DeepReceiver: A Deep Learning-Based Intelligent Receiver for Wireless Communications in the Physical Layer

• Published in: IEEE transactions on cognitive communications and networking Vol. 7; no. 1; pp. 5 - 20
• Main Authors: Zheng, Shilian, Chen, Shichuan, Yang, Xiaoniu
• Format: Journal Article
• Language: English
• Published: Piscataway IEEE 01.03.2021; The Institute of Electrical and Electronics Engineers, Inc. (IEEE)

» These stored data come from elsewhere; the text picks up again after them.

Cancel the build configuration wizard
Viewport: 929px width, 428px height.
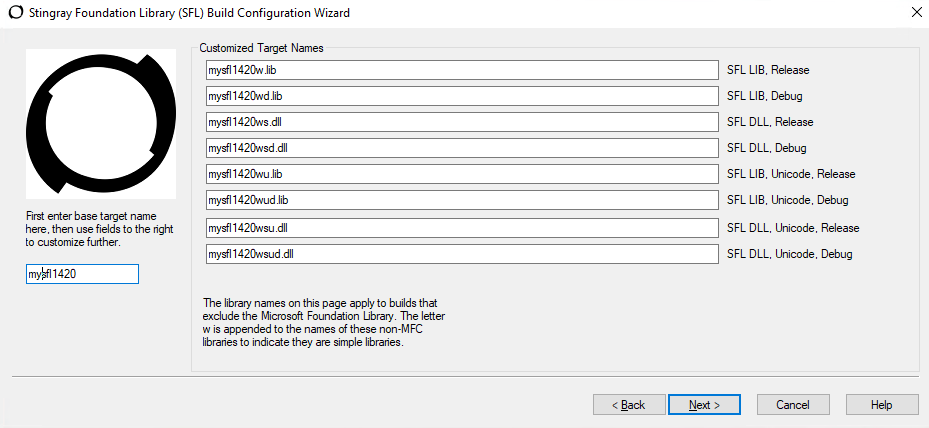click(x=793, y=405)
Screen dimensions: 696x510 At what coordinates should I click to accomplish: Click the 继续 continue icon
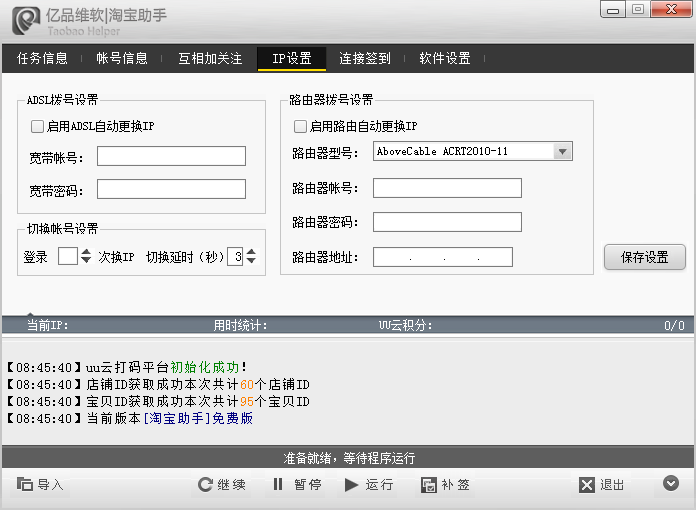[x=206, y=485]
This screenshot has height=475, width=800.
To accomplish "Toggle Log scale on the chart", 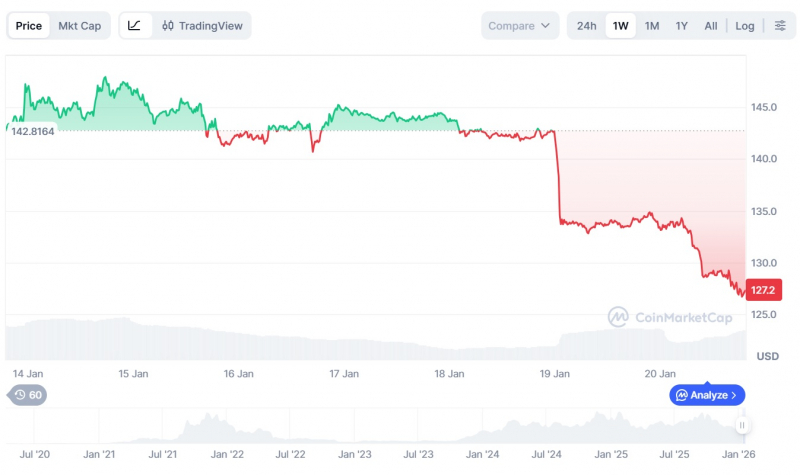I will pos(744,26).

• Subjects: adaptive modulation and coding; Artificial neural networks; Bit error rate; Cochannel interference; Coding; Convolution; convolutional neural network; Decoding; Deep learning; Fading; Fading channels; Interference; Modulation; Neural networks; noise; Radio frequency; receiver; Receivers; Recovery; Signal classification; Wireless communication; Wireless communication systems; Wireless communications
• ISSN: 2332-7731; 2332-7731
• DOI: 10.1109/TCCN.2020.3018736

A canonical wireless communication system consists of a transmitter and a receiver. The information bit stream is transmitted after coding, modulation, and pulse shaping. Due to the effects of radio frequency (RF) impairments, channel fading, noise and interference, the signal arriving at the receiver will be distorted. The receiver needs to recover the original information from the distorted signal. In this article, we propose a new receiver model, namely DeepReceiver, that uses a deep neural network to replace the traditional receiver's entire information recovery process. We design a one-dimensional convolution DenseNet (1D-Conv-DenseNet) structure, in which global pooling is used to improve the adaptability of the network to different input signal lengths. Multiple binary classifiers are used at the final classification layer to achieve multi-bit information stream recovery. We also exploit the DeepReceiver for unified blind reception of multiple modulation and coding schemes (MCSs) by including signal samples of corresponding MCSs in the training set. Simulation results show that the proposed DeepReceiver performs better than traditional step-by-step serial hard decision receiver in terms of bit error rate under the influence of various factors such as noise, RF impairments, multipath fading, cochannel interference, dynamic environment, and unified reception of multiple MCSs.